Saved data entries:
※ ※ ※

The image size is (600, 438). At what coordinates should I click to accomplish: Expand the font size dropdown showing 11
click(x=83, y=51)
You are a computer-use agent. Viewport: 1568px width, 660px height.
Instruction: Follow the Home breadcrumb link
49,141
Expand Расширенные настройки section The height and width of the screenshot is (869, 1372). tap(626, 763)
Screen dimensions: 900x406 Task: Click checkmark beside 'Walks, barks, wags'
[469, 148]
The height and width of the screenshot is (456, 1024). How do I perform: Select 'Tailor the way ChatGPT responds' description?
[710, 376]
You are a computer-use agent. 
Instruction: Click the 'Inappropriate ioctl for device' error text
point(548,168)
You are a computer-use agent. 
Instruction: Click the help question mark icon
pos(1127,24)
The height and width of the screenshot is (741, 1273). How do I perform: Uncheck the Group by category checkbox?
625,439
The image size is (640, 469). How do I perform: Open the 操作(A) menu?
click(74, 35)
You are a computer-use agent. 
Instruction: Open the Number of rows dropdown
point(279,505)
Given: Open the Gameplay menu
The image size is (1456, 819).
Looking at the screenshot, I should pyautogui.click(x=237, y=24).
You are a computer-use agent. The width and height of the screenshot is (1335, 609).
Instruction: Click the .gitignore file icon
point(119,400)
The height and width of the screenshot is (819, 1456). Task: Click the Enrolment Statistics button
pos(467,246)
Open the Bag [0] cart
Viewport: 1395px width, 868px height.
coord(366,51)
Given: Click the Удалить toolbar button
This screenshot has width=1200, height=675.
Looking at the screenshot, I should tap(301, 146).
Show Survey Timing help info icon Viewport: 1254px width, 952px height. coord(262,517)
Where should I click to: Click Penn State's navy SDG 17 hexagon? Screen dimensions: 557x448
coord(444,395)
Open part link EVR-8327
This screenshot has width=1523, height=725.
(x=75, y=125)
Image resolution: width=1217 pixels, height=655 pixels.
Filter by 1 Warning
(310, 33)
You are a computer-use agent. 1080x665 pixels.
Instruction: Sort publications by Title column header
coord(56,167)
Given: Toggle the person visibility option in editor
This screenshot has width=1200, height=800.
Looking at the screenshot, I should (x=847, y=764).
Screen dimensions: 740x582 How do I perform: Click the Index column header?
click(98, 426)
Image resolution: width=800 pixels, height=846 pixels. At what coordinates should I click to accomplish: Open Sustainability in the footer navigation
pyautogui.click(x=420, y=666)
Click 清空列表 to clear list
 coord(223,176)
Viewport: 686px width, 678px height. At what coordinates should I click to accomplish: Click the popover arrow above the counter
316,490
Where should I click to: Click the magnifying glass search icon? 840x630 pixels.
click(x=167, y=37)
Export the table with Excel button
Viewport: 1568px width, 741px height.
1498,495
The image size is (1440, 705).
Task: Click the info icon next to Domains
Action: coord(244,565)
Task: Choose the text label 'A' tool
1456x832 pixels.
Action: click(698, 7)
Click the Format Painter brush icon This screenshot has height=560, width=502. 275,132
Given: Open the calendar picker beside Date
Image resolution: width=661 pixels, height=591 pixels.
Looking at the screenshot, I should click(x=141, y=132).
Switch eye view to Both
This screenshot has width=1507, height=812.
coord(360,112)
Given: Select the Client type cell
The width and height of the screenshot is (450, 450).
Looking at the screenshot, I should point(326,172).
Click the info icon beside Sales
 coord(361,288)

※ ※ ※

*What to do*
Would you return each entry exactly as it reads?

*Answer section*
The image size is (600, 438). At what coordinates should I click to accomplish: Expand the font size dropdown showing 11
click(x=83, y=51)
You are a computer-use agent. Viewport: 1568px width, 660px height.
Instruction: Follow the Home breadcrumb link
49,141
Expand Расширенные настройки section The height and width of the screenshot is (869, 1372). tap(626, 763)
Screen dimensions: 900x406 Task: Click checkmark beside 'Walks, barks, wags'
[469, 148]
The height and width of the screenshot is (456, 1024). How do I perform: Select 'Tailor the way ChatGPT responds' description?
[710, 376]
You are a computer-use agent. 
Instruction: Click the 'Inappropriate ioctl for device' error text
point(548,168)
You are a computer-use agent. 
Instruction: Click the help question mark icon
pos(1127,24)
The height and width of the screenshot is (741, 1273). How do I perform: Uncheck the Group by category checkbox?
625,439
The image size is (640, 469). How do I perform: Open the 操作(A) menu?
click(74, 35)
You are a computer-use agent. 
Instruction: Open the Number of rows dropdown
point(279,505)
Given: Open the Gameplay menu
The image size is (1456, 819).
Looking at the screenshot, I should pyautogui.click(x=237, y=24).
You are a computer-use agent. The width and height of the screenshot is (1335, 609).
Instruction: Click the .gitignore file icon
point(119,400)
The height and width of the screenshot is (819, 1456). Task: Click the Enrolment Statistics button
pos(467,246)
Open the Bag [0] cart
Viewport: 1395px width, 868px height.
coord(366,51)
Given: Click the Удалить toolbar button
This screenshot has width=1200, height=675.
Looking at the screenshot, I should tap(301, 146).
Show Survey Timing help info icon Viewport: 1254px width, 952px height. coord(262,517)
Where should I click to: Click Penn State's navy SDG 17 hexagon? Screen dimensions: 557x448
coord(444,395)
Open part link EVR-8327
This screenshot has width=1523, height=725.
(x=75, y=125)
Image resolution: width=1217 pixels, height=655 pixels.
Filter by 1 Warning
(310, 33)
You are a computer-use agent. 1080x665 pixels.
Instruction: Sort publications by Title column header
coord(56,167)
Given: Toggle the person visibility option in editor
This screenshot has width=1200, height=800.
Looking at the screenshot, I should (x=847, y=764).
Screen dimensions: 740x582 How do I perform: Click the Index column header?
click(98, 426)
Image resolution: width=800 pixels, height=846 pixels. At what coordinates should I click to accomplish: Open Sustainability in the footer navigation
pyautogui.click(x=420, y=666)
Click 清空列表 to clear list
 coord(223,176)
Viewport: 686px width, 678px height. At what coordinates should I click to accomplish: Click the popover arrow above the counter
316,490
Where should I click to: Click the magnifying glass search icon? 840x630 pixels.
click(x=167, y=37)
Export the table with Excel button
Viewport: 1568px width, 741px height.
1498,495
The image size is (1440, 705).
Task: Click the info icon next to Domains
Action: coord(244,565)
Task: Choose the text label 'A' tool
1456x832 pixels.
Action: click(698, 7)
Click the Format Painter brush icon This screenshot has height=560, width=502. 275,132
Given: Open the calendar picker beside Date
Image resolution: width=661 pixels, height=591 pixels.
Looking at the screenshot, I should click(x=141, y=132).
Switch eye view to Both
This screenshot has width=1507, height=812.
coord(360,112)
Given: Select the Client type cell
The width and height of the screenshot is (450, 450).
Looking at the screenshot, I should point(326,172).
Click the info icon beside Sales
 coord(361,288)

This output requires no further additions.